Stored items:
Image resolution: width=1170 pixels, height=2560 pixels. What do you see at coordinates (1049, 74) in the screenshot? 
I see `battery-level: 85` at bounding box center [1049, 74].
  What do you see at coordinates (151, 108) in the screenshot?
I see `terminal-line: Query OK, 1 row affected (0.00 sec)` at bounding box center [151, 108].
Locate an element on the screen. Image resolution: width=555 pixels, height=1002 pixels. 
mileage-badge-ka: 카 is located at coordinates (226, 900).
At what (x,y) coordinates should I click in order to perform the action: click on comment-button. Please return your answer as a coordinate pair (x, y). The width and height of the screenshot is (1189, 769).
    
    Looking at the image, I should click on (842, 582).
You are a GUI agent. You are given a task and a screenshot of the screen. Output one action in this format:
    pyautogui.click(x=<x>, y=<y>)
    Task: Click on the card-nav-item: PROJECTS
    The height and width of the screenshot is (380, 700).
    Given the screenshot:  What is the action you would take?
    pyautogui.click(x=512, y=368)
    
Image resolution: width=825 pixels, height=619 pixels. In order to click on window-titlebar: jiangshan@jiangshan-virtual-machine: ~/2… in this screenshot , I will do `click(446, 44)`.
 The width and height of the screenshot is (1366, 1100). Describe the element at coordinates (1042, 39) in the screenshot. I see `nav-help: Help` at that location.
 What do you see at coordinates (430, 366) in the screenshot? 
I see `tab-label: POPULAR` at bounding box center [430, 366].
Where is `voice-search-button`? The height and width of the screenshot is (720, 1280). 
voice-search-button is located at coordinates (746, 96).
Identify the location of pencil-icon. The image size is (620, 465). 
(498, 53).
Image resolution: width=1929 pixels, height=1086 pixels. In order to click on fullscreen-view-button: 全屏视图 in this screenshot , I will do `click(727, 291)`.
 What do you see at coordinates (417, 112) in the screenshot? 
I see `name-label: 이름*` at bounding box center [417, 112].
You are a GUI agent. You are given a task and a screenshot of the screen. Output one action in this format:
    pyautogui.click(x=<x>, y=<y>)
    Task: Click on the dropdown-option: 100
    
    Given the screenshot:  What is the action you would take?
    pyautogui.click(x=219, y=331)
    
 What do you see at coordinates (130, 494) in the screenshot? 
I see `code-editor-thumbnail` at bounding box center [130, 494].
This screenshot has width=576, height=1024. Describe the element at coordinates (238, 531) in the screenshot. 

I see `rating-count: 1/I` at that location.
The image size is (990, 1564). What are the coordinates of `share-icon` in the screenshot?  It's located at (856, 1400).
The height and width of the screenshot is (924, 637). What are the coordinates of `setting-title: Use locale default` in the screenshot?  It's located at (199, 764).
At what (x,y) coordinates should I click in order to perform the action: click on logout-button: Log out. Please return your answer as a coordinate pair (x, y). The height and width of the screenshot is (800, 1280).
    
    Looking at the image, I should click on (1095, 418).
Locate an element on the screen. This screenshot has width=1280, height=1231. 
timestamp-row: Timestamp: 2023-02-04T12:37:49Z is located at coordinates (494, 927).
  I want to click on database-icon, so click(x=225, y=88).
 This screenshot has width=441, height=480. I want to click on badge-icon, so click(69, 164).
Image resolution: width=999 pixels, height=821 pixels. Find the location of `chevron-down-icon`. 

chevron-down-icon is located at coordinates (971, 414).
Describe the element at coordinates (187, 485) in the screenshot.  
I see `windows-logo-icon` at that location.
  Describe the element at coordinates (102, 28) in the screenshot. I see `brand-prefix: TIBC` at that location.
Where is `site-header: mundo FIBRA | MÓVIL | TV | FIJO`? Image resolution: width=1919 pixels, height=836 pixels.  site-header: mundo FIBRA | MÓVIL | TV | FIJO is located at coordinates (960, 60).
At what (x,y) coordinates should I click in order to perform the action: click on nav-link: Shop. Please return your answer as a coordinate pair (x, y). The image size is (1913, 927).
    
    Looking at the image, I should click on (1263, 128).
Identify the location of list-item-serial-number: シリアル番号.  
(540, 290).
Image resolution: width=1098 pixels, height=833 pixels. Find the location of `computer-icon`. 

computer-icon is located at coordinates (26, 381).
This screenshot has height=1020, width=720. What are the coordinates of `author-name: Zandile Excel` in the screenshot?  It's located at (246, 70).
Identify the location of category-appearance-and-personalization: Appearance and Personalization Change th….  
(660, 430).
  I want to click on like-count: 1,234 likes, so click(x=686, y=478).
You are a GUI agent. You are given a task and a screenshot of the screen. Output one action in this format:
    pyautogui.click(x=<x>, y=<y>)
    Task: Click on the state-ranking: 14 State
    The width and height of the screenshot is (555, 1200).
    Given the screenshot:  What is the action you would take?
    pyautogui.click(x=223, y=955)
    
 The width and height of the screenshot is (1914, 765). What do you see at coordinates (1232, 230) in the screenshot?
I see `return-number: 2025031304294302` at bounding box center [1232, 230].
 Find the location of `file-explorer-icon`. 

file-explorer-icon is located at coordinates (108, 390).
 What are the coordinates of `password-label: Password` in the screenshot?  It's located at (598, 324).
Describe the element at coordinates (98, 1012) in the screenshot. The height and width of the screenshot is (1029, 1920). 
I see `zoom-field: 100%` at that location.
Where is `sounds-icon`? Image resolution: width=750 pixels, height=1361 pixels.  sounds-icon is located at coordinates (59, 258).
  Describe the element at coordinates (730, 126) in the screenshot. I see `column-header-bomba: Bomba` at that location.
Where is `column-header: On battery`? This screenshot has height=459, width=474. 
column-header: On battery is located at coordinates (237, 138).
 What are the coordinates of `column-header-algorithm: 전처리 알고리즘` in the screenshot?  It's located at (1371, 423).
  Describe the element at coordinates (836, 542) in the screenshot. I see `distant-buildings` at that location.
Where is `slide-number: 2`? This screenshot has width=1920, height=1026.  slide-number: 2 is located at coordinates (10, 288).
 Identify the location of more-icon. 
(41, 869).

> _PROBLEM DETAILS_
Convert the listing above into a numbered list, leaving out the blank lines.

> _EXERCISE ANSWER_
1. Image resolution: width=1170 pixels, height=2560 pixels. What do you see at coordinates (1049, 74) in the screenshot? 
2. I see `battery-level: 85` at bounding box center [1049, 74].
3.   What do you see at coordinates (151, 108) in the screenshot?
4. I see `terminal-line: Query OK, 1 row affected (0.00 sec)` at bounding box center [151, 108].
5. Locate an element on the screen. Image resolution: width=555 pixels, height=1002 pixels. 
6. mileage-badge-ka: 카 is located at coordinates (226, 900).
7. At what (x,y) coordinates should I click in order to perform the action: click on comment-button. Please return your answer as a coordinate pair (x, y). The width and height of the screenshot is (1189, 769).
8.     Looking at the image, I should click on (842, 582).
9. You are a GUI agent. You are given a task and a screenshot of the screen. Output one action in this format:
10.     pyautogui.click(x=<x>, y=<y>)
11.     Task: Click on the card-nav-item: PROJECTS
12.     The height and width of the screenshot is (380, 700).
13.     Given the screenshot:  What is the action you would take?
14.     pyautogui.click(x=512, y=368)
15. Image resolution: width=825 pixels, height=619 pixels. In order to click on window-titlebar: jiangshan@jiangshan-virtual-machine: ~/2… in this screenshot , I will do `click(446, 44)`.
16.  The width and height of the screenshot is (1366, 1100). Describe the element at coordinates (1042, 39) in the screenshot. I see `nav-help: Help` at that location.
17.  What do you see at coordinates (430, 366) in the screenshot? 
18. I see `tab-label: POPULAR` at bounding box center [430, 366].
19. Where is `voice-search-button`? The height and width of the screenshot is (720, 1280). 
20. voice-search-button is located at coordinates (746, 96).
21. Identify the location of pencil-icon. The image size is (620, 465). 
22. (498, 53).
23. Image resolution: width=1929 pixels, height=1086 pixels. In order to click on fullscreen-view-button: 全屏视图 in this screenshot , I will do `click(727, 291)`.
24.  What do you see at coordinates (417, 112) in the screenshot? 
25. I see `name-label: 이름*` at bounding box center [417, 112].
26. You are a GUI agent. You are given a task and a screenshot of the screen. Output one action in this format:
27.     pyautogui.click(x=<x>, y=<y>)
28.     Task: Click on the dropdown-option: 100
29.     Given the screenshot:  What is the action you would take?
30.     pyautogui.click(x=219, y=331)
31.  What do you see at coordinates (130, 494) in the screenshot? 
32. I see `code-editor-thumbnail` at bounding box center [130, 494].
33. This screenshot has width=576, height=1024. Describe the element at coordinates (238, 531) in the screenshot. 
34. I see `rating-count: 1/I` at that location.
35. The image size is (990, 1564). What are the coordinates of `share-icon` in the screenshot?  It's located at (856, 1400).
36. The height and width of the screenshot is (924, 637). What are the coordinates of `setting-title: Use locale default` in the screenshot?  It's located at (199, 764).
37. At what (x,y) coordinates should I click in order to perform the action: click on logout-button: Log out. Please return your answer as a coordinate pair (x, y). The height and width of the screenshot is (800, 1280).
38.     Looking at the image, I should click on (1095, 418).
39. Locate an element on the screen. This screenshot has width=1280, height=1231. 
40. timestamp-row: Timestamp: 2023-02-04T12:37:49Z is located at coordinates (494, 927).
41.   I want to click on database-icon, so click(x=225, y=88).
42.  This screenshot has width=441, height=480. I want to click on badge-icon, so click(69, 164).
43. Image resolution: width=999 pixels, height=821 pixels. Find the location of `chevron-down-icon`. 
44. chevron-down-icon is located at coordinates (971, 414).
45. Describe the element at coordinates (187, 485) in the screenshot.  
46. I see `windows-logo-icon` at that location.
47.   Describe the element at coordinates (102, 28) in the screenshot. I see `brand-prefix: TIBC` at that location.
48. Where is `site-header: mundo FIBRA | MÓVIL | TV | FIJO`? Image resolution: width=1919 pixels, height=836 pixels.  site-header: mundo FIBRA | MÓVIL | TV | FIJO is located at coordinates (960, 60).
49. At what (x,y) coordinates should I click in order to perform the action: click on nav-link: Shop. Please return your answer as a coordinate pair (x, y). The image size is (1913, 927).
50.     Looking at the image, I should click on (1263, 128).
51. Identify the location of list-item-serial-number: シリアル番号.  
52. (540, 290).
53. Image resolution: width=1098 pixels, height=833 pixels. Find the location of `computer-icon`. 
54. computer-icon is located at coordinates (26, 381).
55. This screenshot has height=1020, width=720. What are the coordinates of `author-name: Zandile Excel` in the screenshot?  It's located at (246, 70).
56. Identify the location of category-appearance-and-personalization: Appearance and Personalization Change th….  
57. (660, 430).
58.   I want to click on like-count: 1,234 likes, so click(x=686, y=478).
59. You are a GUI agent. You are given a task and a screenshot of the screen. Output one action in this format:
60.     pyautogui.click(x=<x>, y=<y>)
61.     Task: Click on the state-ranking: 14 State
62.     The width and height of the screenshot is (555, 1200).
63.     Given the screenshot:  What is the action you would take?
64.     pyautogui.click(x=223, y=955)
65.  The width and height of the screenshot is (1914, 765). What do you see at coordinates (1232, 230) in the screenshot?
66. I see `return-number: 2025031304294302` at bounding box center [1232, 230].
67.  Find the location of `file-explorer-icon`. 
68. file-explorer-icon is located at coordinates (108, 390).
69.  What are the coordinates of `password-label: Password` in the screenshot?  It's located at (598, 324).
70. Describe the element at coordinates (98, 1012) in the screenshot. The height and width of the screenshot is (1029, 1920). 
71. I see `zoom-field: 100%` at that location.
72. Where is `sounds-icon`? Image resolution: width=750 pixels, height=1361 pixels.  sounds-icon is located at coordinates (59, 258).
73.   Describe the element at coordinates (730, 126) in the screenshot. I see `column-header-bomba: Bomba` at that location.
74. Where is `column-header: On battery`? This screenshot has height=459, width=474. 
75. column-header: On battery is located at coordinates (237, 138).
76.  What are the coordinates of `column-header-algorithm: 전처리 알고리즘` in the screenshot?  It's located at (1371, 423).
77.   Describe the element at coordinates (836, 542) in the screenshot. I see `distant-buildings` at that location.
78. Where is `slide-number: 2`? This screenshot has width=1920, height=1026.  slide-number: 2 is located at coordinates (10, 288).
79.  Identify the location of more-icon. 
80. (41, 869).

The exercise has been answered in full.